Gott ist großzügiger Geber und Versorger. Nach Erntedank haben wir viele Gaben bekommen. Kürbisse, Gemüse, Kartoffeln, Äpfel und Brote. Ein wirklicher Segen.
Gott ist ein genialer Künstler. In der wundervollen Natur hier in der Umgebung (besonders in dem Naturschutzgebiet direkt unter der Bibelschule) kann man seine Vielfalt und Genialität in jedem Detail bestaunen.
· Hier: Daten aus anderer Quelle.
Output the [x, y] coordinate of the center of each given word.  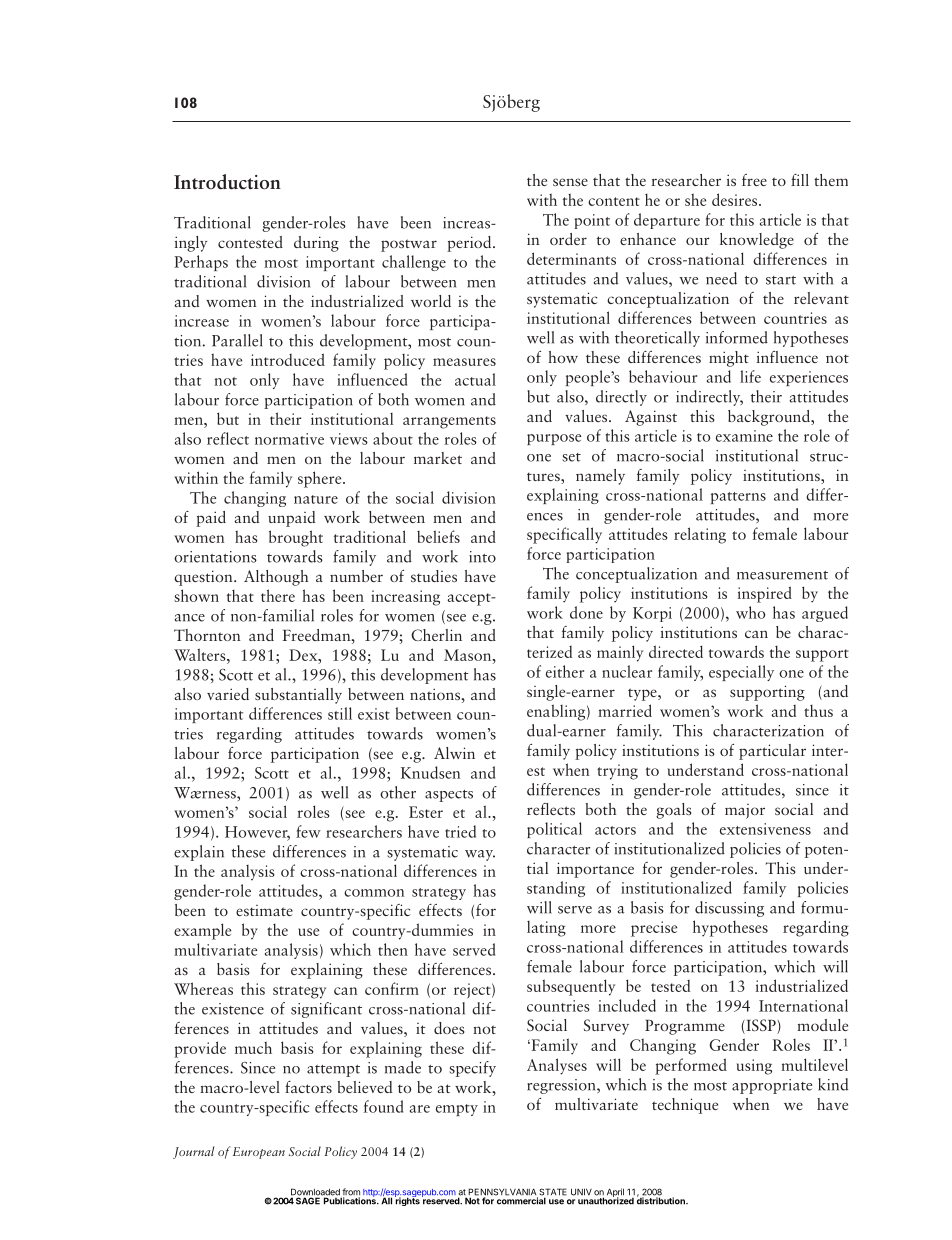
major [745, 811]
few [308, 831]
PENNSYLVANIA [503, 1193]
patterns [738, 498]
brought [296, 538]
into [482, 557]
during [316, 244]
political [554, 830]
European [259, 1153]
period [470, 244]
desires [736, 199]
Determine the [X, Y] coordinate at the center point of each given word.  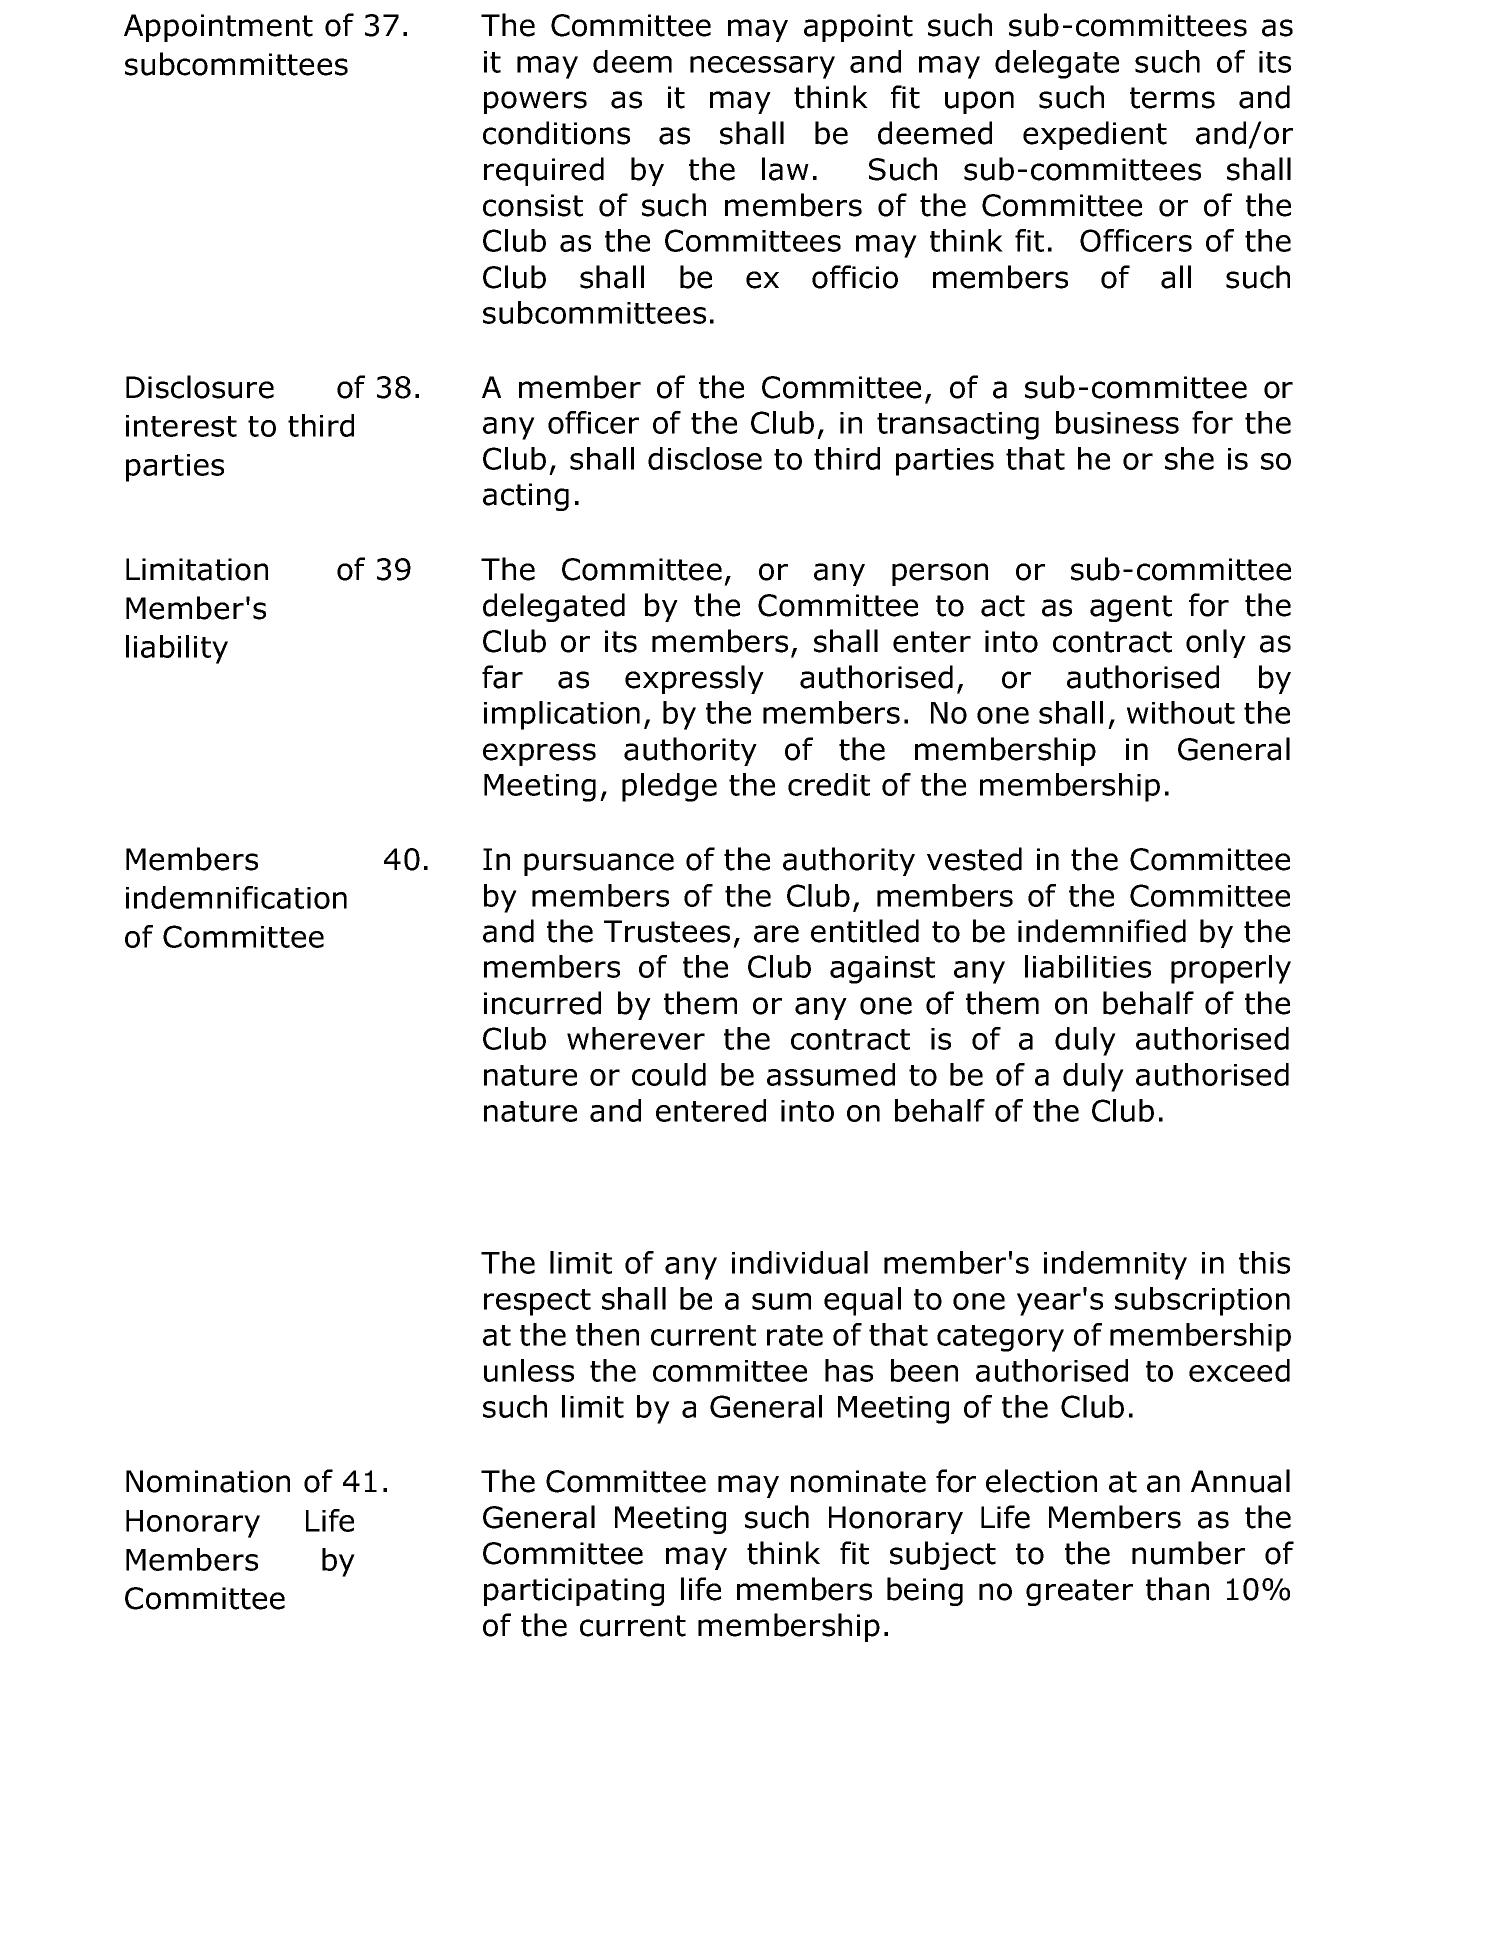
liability [177, 649]
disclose [705, 458]
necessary [762, 67]
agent [1131, 608]
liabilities [1088, 966]
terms [1172, 98]
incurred [542, 1003]
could [669, 1074]
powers [535, 102]
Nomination [208, 1481]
Er ist unendlich groß und doch im kleinsten zu entdecken. Vor ein paar Tagen durften wir einen atemberaubenden Sonnenuntergang bestaunen. Da waren Farbverläufe von Blau über Grün und Gelb zu Pink. Einzelne tiefer hängende Wolken wurden bestrahlt und haben einen rötlichen Schimmer abgegeben. Die Silhouetten der Windräder davor hatten auch etwas schönes, aber dieses Gemälde Gottes ist weder auf Bildern noch in Worten festzuhalten.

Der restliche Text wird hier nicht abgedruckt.